In any religion, politically motivated people, or people with specific agendas, can find texts to support their cause and will justify a particular interpretation as God’s will or command when most adherents would hold a more moderate view. Is there anything in the definition or understanding of jihad that allows politically motivated extremists to use this word from their own faith to justify something most Muslims would find wrong?
People calling to violence usually appeal to emotion more than intellect. Some definitely quote Scripture, but the real question is whether that quotation is properly contextualized and interpreted, which is often not the case. Islam does not allow vigilante acts. In attempting to solve this problem, we have to understand the political and socio-economic reasons underlying calls to violence.
Though we do not like it, we need to recognize that Western powers have committed numerous injustices against developing nations in the past and in our own time.
“Vengeful rage”—one of the deadly sins—played a strong role in the Bush administration’s call to war after September 11. The same emotion is often evoked by those who call for vigilante violence against the U.S. and her allies. Ultimately, everyone needs to take a proactive stance in resolving these problems, which means looking at what we can do on an individual and societal level to put an end to some of the root causes of this violence.
Do we hear enough from Muslims who oppose terrorist acts and calls to violence?
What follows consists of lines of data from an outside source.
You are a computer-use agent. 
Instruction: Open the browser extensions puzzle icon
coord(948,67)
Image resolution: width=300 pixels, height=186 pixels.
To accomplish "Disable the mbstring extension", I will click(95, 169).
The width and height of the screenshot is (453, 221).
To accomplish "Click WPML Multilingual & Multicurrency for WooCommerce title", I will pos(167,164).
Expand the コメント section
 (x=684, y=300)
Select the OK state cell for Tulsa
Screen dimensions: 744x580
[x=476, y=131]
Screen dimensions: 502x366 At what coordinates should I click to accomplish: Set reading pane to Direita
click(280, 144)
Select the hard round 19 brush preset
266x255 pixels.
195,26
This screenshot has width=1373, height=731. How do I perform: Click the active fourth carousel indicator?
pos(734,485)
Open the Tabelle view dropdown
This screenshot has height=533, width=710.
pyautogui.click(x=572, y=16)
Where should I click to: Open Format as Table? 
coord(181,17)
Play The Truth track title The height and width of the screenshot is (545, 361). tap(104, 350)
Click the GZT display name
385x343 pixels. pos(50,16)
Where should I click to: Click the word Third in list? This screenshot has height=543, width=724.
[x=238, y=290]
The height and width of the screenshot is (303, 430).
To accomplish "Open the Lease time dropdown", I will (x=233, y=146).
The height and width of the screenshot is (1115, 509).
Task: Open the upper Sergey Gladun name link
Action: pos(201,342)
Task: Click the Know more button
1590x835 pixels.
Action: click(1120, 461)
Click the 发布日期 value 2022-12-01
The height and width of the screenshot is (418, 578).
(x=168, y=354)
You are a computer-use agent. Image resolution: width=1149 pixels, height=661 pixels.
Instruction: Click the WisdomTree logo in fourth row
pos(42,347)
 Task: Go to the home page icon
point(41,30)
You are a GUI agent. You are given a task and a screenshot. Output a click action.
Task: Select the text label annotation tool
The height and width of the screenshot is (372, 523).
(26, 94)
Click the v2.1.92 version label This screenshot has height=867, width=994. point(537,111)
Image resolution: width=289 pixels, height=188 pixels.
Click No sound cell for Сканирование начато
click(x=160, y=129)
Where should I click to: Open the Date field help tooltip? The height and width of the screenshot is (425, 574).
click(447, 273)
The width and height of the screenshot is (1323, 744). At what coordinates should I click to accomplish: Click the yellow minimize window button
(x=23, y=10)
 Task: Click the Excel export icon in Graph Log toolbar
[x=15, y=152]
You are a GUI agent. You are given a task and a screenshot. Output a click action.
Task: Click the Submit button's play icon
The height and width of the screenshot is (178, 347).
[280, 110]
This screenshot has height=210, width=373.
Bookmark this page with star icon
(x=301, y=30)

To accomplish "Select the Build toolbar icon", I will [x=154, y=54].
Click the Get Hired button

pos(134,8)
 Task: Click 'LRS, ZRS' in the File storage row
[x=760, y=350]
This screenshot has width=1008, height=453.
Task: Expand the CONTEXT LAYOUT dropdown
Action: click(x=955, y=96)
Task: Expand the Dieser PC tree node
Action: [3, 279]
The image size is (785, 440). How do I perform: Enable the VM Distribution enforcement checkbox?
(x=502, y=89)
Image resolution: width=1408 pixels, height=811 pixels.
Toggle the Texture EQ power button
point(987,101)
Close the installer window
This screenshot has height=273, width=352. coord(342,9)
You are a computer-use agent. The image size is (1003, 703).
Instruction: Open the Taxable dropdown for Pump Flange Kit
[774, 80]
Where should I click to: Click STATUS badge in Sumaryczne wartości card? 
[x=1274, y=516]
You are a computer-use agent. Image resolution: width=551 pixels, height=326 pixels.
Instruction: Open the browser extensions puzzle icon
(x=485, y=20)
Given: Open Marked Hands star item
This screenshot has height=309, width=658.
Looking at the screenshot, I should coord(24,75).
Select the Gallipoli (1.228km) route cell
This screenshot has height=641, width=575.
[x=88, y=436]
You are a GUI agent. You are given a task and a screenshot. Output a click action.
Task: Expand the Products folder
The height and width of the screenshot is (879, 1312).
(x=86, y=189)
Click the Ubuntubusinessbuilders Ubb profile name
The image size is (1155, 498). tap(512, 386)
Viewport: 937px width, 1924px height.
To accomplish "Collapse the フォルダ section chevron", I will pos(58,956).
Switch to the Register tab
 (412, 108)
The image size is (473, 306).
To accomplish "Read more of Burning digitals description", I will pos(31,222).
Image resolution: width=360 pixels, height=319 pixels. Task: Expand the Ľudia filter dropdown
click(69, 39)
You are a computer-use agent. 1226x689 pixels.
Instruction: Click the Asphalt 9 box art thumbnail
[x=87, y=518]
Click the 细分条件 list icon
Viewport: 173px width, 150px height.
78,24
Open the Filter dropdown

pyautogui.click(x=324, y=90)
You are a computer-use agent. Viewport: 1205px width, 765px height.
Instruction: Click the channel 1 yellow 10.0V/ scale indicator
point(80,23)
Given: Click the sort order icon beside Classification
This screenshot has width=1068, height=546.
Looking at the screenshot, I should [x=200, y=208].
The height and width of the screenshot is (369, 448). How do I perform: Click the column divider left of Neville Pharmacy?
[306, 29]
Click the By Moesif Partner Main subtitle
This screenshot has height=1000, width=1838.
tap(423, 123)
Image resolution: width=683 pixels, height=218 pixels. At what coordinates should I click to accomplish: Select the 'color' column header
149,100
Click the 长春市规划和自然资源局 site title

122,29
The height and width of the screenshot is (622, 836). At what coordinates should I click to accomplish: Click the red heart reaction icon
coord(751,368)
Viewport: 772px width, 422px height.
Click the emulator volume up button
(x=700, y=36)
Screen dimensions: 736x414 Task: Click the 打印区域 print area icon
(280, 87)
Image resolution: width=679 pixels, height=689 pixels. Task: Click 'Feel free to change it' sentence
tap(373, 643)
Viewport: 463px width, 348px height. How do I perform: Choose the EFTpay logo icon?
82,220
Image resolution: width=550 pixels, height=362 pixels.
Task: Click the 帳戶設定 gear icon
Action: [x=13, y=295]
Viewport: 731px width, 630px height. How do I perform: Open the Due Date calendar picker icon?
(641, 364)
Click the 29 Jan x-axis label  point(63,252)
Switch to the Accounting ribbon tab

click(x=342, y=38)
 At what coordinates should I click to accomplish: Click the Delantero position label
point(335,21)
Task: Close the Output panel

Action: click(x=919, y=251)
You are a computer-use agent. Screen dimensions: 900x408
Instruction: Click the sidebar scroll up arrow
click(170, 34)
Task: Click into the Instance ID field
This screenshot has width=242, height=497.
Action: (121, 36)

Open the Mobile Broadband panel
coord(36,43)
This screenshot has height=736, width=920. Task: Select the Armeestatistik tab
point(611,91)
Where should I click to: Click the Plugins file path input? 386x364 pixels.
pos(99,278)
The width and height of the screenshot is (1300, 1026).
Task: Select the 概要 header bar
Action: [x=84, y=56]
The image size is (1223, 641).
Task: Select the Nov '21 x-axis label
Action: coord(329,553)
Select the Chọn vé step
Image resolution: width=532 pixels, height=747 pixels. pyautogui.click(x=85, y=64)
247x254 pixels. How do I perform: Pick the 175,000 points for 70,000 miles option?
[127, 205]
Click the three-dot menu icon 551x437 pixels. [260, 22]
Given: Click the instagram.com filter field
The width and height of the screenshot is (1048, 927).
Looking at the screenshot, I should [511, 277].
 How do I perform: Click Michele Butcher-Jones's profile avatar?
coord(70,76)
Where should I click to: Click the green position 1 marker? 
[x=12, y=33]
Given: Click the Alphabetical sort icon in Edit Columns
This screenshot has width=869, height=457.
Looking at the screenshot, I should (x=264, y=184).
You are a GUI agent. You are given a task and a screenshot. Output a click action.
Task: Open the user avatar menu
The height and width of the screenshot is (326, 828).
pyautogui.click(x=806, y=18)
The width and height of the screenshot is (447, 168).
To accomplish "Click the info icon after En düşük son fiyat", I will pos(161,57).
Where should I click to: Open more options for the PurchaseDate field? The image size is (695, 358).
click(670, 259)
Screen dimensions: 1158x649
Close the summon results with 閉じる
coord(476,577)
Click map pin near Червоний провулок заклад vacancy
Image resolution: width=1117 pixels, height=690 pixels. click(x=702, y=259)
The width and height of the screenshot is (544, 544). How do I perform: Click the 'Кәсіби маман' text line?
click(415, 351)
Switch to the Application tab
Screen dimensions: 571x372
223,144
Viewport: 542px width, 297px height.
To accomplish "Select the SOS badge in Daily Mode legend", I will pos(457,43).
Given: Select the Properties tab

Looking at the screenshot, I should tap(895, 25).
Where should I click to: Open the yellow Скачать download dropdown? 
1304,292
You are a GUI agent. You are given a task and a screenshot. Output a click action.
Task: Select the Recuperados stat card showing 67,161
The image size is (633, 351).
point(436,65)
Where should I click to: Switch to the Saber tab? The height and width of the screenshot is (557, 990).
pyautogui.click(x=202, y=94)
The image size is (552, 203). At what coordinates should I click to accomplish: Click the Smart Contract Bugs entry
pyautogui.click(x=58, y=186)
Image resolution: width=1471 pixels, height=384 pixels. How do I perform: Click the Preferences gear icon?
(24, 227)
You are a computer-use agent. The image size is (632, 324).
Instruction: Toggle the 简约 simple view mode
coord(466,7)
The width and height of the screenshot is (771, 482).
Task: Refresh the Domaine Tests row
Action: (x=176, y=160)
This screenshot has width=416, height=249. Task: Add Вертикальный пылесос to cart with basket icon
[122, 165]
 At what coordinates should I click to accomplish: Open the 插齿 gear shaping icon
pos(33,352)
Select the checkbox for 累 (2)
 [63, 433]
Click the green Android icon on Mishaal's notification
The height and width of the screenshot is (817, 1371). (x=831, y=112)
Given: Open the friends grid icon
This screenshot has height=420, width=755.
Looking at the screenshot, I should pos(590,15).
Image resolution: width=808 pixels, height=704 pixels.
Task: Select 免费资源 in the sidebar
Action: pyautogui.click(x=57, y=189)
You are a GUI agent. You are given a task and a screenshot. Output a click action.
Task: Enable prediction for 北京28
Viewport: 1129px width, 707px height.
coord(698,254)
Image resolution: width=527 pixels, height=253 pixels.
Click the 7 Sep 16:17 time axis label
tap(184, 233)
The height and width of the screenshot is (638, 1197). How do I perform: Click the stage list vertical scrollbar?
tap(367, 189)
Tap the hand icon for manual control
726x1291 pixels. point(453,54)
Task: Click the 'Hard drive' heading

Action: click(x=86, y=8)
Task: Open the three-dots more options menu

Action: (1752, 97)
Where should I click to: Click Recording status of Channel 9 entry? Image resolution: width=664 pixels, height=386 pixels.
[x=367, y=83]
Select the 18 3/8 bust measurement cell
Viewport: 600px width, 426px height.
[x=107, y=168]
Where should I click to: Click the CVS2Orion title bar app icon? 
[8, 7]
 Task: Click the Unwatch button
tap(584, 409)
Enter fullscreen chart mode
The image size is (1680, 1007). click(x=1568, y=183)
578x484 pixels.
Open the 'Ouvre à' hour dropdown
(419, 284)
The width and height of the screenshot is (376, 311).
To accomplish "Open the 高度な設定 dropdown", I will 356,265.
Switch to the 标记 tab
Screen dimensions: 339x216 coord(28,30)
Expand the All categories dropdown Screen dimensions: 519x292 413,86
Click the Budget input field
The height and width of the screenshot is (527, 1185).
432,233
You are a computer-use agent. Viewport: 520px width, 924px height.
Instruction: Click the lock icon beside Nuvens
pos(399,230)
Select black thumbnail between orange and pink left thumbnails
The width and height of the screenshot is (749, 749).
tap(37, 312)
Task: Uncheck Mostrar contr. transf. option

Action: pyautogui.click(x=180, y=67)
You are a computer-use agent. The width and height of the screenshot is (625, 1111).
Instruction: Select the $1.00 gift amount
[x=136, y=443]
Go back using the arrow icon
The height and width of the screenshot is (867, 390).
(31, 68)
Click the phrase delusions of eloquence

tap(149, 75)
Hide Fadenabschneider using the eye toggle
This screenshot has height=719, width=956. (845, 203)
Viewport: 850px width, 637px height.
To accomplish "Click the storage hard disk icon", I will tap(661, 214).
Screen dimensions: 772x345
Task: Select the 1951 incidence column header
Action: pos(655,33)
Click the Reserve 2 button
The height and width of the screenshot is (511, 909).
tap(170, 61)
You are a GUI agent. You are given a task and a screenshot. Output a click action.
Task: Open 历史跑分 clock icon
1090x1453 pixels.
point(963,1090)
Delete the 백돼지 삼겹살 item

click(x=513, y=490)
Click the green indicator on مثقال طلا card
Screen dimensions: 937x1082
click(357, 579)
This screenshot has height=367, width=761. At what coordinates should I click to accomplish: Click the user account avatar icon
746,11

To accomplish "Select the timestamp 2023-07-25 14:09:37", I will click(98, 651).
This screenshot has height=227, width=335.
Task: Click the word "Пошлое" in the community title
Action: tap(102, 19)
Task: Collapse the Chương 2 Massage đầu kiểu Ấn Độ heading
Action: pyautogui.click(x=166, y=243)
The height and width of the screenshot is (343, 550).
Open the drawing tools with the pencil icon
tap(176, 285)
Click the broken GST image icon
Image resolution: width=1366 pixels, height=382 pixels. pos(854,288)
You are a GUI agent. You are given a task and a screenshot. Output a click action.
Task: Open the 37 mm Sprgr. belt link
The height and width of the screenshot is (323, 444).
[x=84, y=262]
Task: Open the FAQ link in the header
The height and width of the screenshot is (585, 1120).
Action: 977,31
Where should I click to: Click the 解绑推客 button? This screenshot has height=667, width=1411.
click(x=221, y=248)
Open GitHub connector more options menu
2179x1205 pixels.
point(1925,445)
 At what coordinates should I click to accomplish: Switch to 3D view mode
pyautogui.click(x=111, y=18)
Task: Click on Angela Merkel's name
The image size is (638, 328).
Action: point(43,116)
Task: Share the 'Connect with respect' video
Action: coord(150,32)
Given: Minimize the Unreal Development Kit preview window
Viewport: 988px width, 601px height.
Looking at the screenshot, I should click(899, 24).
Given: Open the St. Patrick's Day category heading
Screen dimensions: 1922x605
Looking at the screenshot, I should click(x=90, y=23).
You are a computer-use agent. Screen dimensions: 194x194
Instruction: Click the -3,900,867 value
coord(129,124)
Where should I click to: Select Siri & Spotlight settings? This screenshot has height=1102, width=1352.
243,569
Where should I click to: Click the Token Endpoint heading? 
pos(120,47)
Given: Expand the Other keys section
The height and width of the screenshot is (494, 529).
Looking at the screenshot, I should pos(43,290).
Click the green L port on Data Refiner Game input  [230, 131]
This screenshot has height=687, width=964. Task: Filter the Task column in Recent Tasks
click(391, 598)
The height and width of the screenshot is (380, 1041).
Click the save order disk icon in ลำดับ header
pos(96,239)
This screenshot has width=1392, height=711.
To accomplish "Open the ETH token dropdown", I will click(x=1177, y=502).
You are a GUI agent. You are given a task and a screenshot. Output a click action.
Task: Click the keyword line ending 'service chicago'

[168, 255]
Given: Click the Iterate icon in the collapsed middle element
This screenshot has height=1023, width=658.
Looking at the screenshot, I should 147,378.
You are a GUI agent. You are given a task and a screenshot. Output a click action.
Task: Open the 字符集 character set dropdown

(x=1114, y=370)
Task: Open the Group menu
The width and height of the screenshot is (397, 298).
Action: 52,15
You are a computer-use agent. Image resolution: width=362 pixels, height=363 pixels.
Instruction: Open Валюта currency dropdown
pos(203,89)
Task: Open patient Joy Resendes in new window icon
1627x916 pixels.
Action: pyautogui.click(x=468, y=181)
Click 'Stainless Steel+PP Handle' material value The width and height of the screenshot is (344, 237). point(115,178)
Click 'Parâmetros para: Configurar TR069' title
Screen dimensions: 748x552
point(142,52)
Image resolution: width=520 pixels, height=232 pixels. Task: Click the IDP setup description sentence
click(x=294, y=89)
The suggestion that Muslims have been too silent about vigilante violence is simply untruth, though it is often claimed by pundits. A recent article published by Imam Zaid Shakir, a contemporary Muslim leader, lists more than 100 of the foremost Muslims alive who have publicly denounced violence, such as the September 11 attacks.
The imam titled the article, “A Tree has Fallen in the Forest,” alluding to the famous saying and implying that the problem is not that no one has spoken out, but that not enough attention has been given to their voices.
Ultimately, the world will continue to have problems until the root causes of violence and revenge are addressed.
Thank you, Zacharia, for your willingness to answer our questions. I know that you share my desire for a frank and open conversation that will help us understand one another and ourselves better.

A Pastor Reflects

Muslims claim a very high view of the Qur’an as Scripture.  My initial reaction to Zacharia’s first response, concerning personal opinion, the authority of the Qur’an, and interpretation was that this is similar to the view of the Bible with which I grew up.
However, I think that Christians are more likely to recognize that the Scriptures are heard with different ears in different cultures and different centuries, without taking away their “God-breathed” character. Interpretation is unavoidable, and therefore, dialogue and wrestling are necessary to discover how the Scriptures continue to speak to us. My personal opinion and interpretation count, even though they are always weighed in the context of the conversation that is going on in the whole church. In Islam, the Qur’an assumes a position almost equivalent to the place of Christ.
Second, Zacharia’s comments about the Bush administration might come across as inflammatory to some.  At first he was inclined to equate the Bush administration’s actions with those of the September 11 terrorists. Both Muslims and Christians do need to examine our own “house” first and ask ourselves why others see us in this way.
Finally, Zacharia’s way of defining moral law (Sharia) basically requires that everyone in a Muslim country live according to Muslim laws. In the U.S. and Canada, Christian laws (blue laws) used to prevail in our culture, but as we have become more pluralistic, the influence of a particular Christian morality has modified to make room for differing opinions among Christians as well as different customs among the various religions, including liberalism.